— Start of Exercise materials —

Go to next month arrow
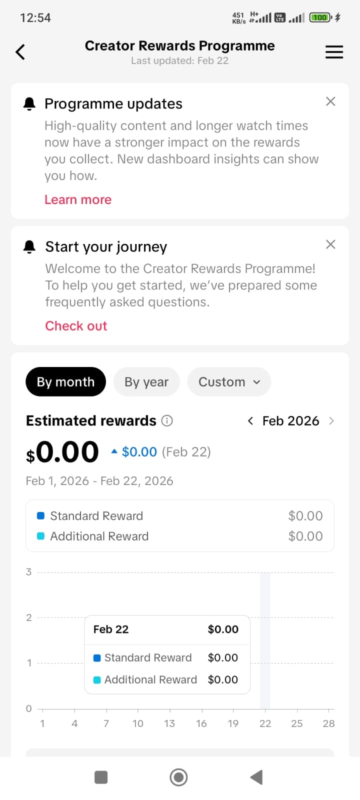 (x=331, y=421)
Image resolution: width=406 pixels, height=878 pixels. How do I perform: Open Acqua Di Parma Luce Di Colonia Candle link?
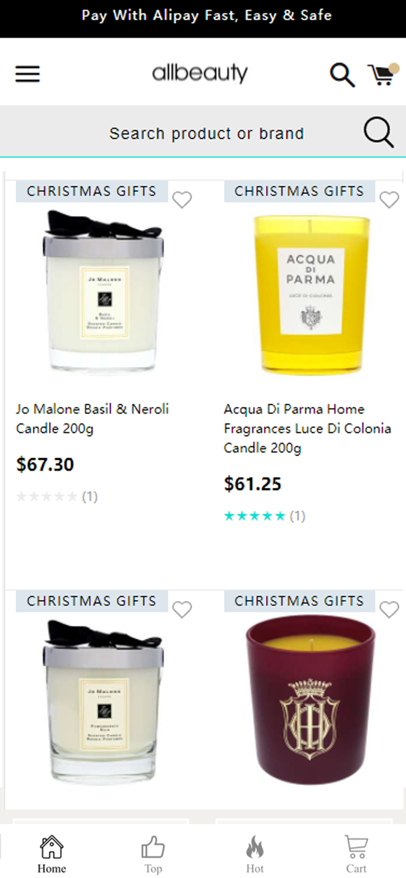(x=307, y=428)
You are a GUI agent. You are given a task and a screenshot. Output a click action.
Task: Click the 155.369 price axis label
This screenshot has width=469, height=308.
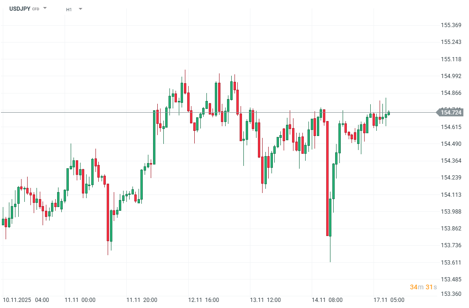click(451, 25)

— End of Exercise materials —
— Start of Exercise materials —

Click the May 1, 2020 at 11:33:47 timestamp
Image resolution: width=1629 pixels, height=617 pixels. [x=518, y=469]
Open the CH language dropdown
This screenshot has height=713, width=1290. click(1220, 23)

— End of Exercise materials —
— Start of Exercise materials —

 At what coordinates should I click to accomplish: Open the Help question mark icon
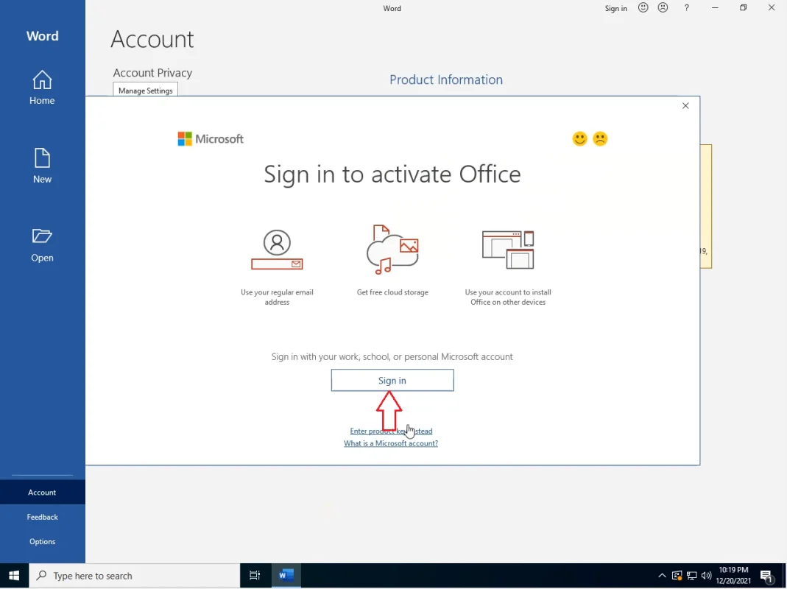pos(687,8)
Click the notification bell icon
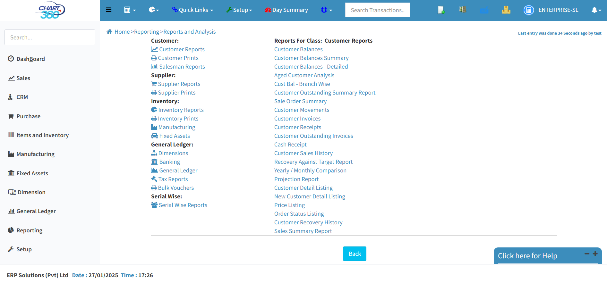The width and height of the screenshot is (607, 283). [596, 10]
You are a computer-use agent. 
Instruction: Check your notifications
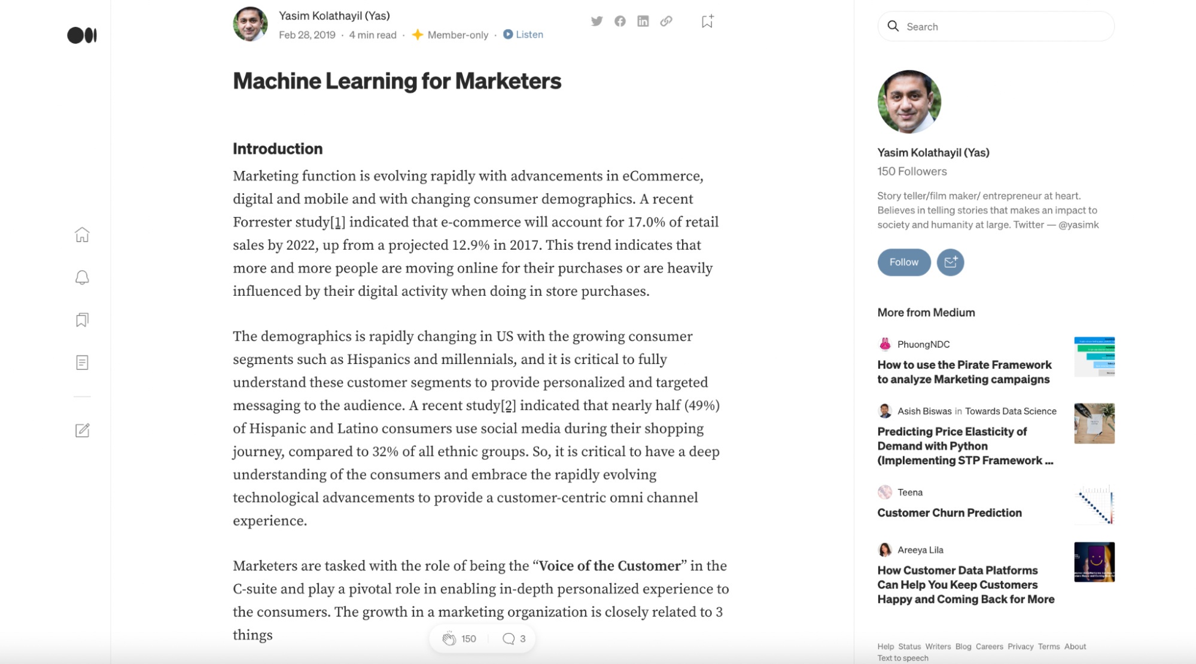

— End of Exercise materials —

Given problem -> Reproduce only the lines between the one holding "Click the May 1, 2020 at 11:33:47 timestamp" and the one holding "This screenshot has height=713, width=1290.", inclusive, replacing "dropdown" with "menu" and leaving everything else unchanged.

Exercise result ->
Click the May 1, 2020 at 11:33:47 timestamp
Image resolution: width=1629 pixels, height=617 pixels. [x=518, y=469]
Open the CH language menu
This screenshot has height=713, width=1290. click(1220, 23)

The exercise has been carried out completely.